Do this between all sessions. For the second session, switch recorded playback to the opposite arms and record the female exploring this scenario for five minutes. For the third and fourth sessions repeat the two previous session parameters for a total of 20 minutes of test recordings.

Always stop the video recording at the end of all sessions. A week later, perform another test on the same cohort of animals. But use different song exemplars.

Do this to bolster the reliability of the findings. For analysis measure the time spent by the females in each arm for each session. Using the presented protocol, changes in vocal behavior and syntax of male B6D2F1J mice were characterized.

During a five minute recording session an average male responded very differently to the three stimuli. Males also changed their repertoire across context. For example, in response to fresh urine, males produced a significantly higher fraction of multi-syllable vocalizations in their songs.

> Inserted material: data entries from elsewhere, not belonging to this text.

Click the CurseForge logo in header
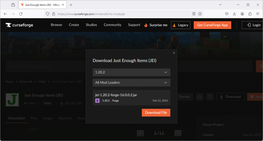 tap(19, 25)
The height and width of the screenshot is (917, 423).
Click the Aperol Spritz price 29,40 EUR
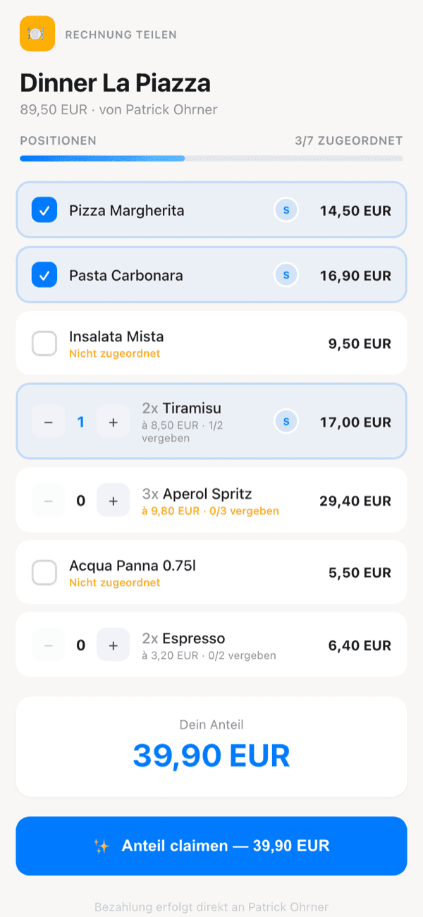point(355,501)
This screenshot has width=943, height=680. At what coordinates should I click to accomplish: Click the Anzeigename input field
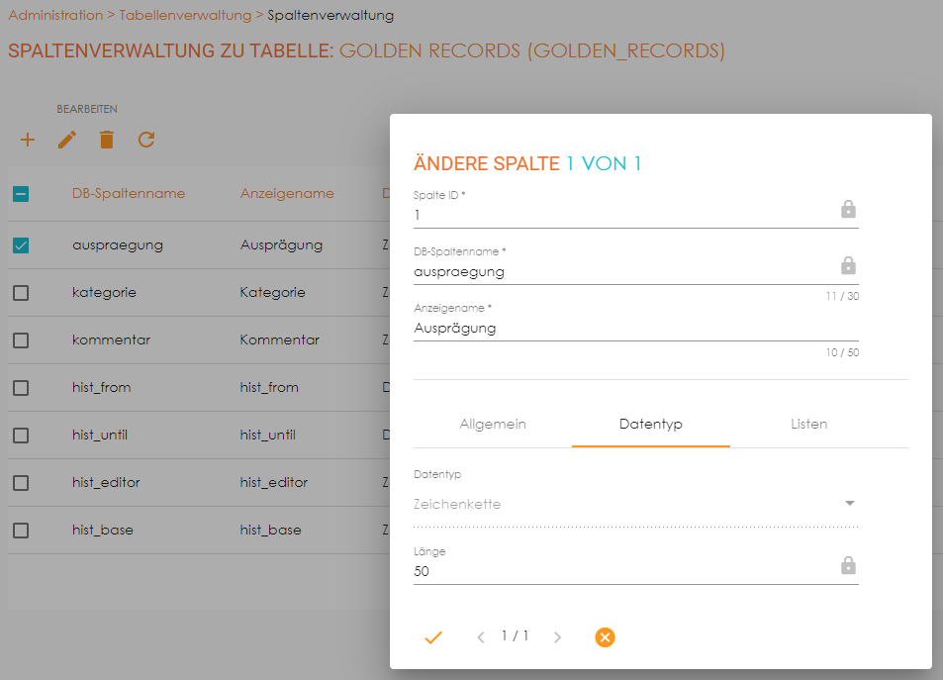tap(633, 328)

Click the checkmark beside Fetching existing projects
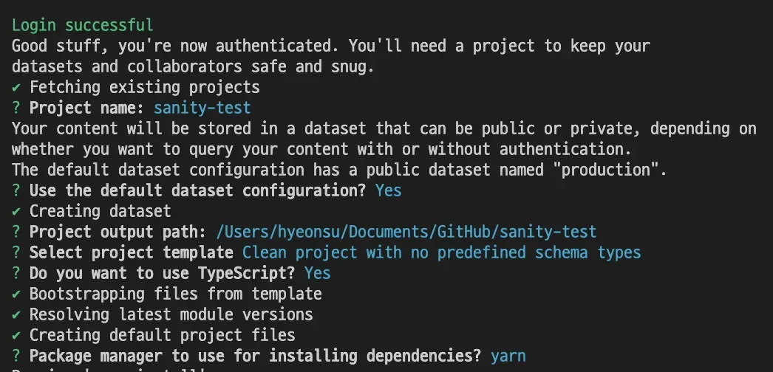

Males also changed acoustic features of individual syllables across context. For example, they sang certain syllables at a higher amplitude and bandwidth in the female urine context. And at higher spectral purity in the awake female context.

In a song preference test, females in a y-maze chose to spend more time in the arm with complex songs containing two or more multi-syllable vocalizations. As opposed the the opposite arm where only simple songs were played. After watching this video, you should have a good understanding of how to collect mouse USV's across a variety of social contexts, how to play them back to the mice, and how to do acoustic and sequence analysis of their vocalizations.

Once mastered, behavior recordings can be made within five to 10 minutes per mouse. You should allow several hours for analysis. And be sure to handle mice with care, as to not alter behavioral responses.